**Text provided**
■ ■ ■
To the beginning of the year
I will divide my paper into three parts. As the title already suggests, the presentation focuses on principles. Accordingly, I will not deal with details of the current political constellation.
I shall begin with a brief philosophical-anthropological introduction regarding the concept of “self-determination.” The second part of my presentation is dedicated to political-legal implications of self-determination. Finally, I will plead for a reconsideration of democracy or – in other words – argue for more terminological honesty as far as the use of the term “democracy” and the respective political discourses are concerned.
(1) The topic as it is presented to me here relates to the essence and foundations of democracy, which may be described as follows: Only in freedom and equality are human beings capable to comprehend the true meaning of community, namely as realization of their individual self in interaction – indeed synergy – with the members of the group. Nobody is able to realise his potential, and achieve his identity, as isolated individual. “Self-determination” – or rather “self-determinedness” (Selbstbestimmtheit) as characteristic of collective behavior – describes the state of the community, which results from this process. Primarily, however, this is about the basic attitudes of the individual human being. Self-determinedness does not mean self-creation – this would be the illusion of self-apotheosis, but the development of each individual’s potential in co-operation with others regarded as equals. In this context, every individual defines the priorities himself, informed by his own convictions. Everybody is himself accountable for the realization of these priorities. In my analysis, this is also the deeper meaning of freedom – not in the sense of arbitrary action that depends on the twists of mood or the spur of the moment, but as expression of “essential freedom” (Wesensfreiheit) in the meaning of German idealistic philosophy.
■ ■ ■
**Data segment**

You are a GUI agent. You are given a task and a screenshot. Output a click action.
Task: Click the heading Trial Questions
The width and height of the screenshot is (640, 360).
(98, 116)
■ ■ ■
**Instruction 1**
State whether each statement below agrees with the text on self-determination, answering yes or no and quoting the decisive words of the text exactly: (a) The author intends to deal with details of the current political constellation. (b) Self-determinedness is said not to mean self-creation. (c) A person is said to be able to realize his potential as an isolated individual.
**Instruction 2**
Write out the passage of the text on self-determination from "I shall begin" up to and including "discourses are concerned.", with its wording unchanged.

**Result 1**
(a) No: "Accordingly, I will not deal with details of the current political constellation."
(b) Yes: "Self-determinedness does not mean self-creation"
(c) No: "Nobody is able to realise his potential, and achieve his identity, as isolated individual."

**Result 2**
I shall begin with a brief philosophical-anthropological introduction regarding the concept of “self-determination.” The second part of my presentation is dedicated to political-legal implications of self-determination. Finally, I will plead for a reconsideration of democracy or – in other words – argue for more terminological honesty as far as the use of the term “democracy” and the respective political discourses are concerned.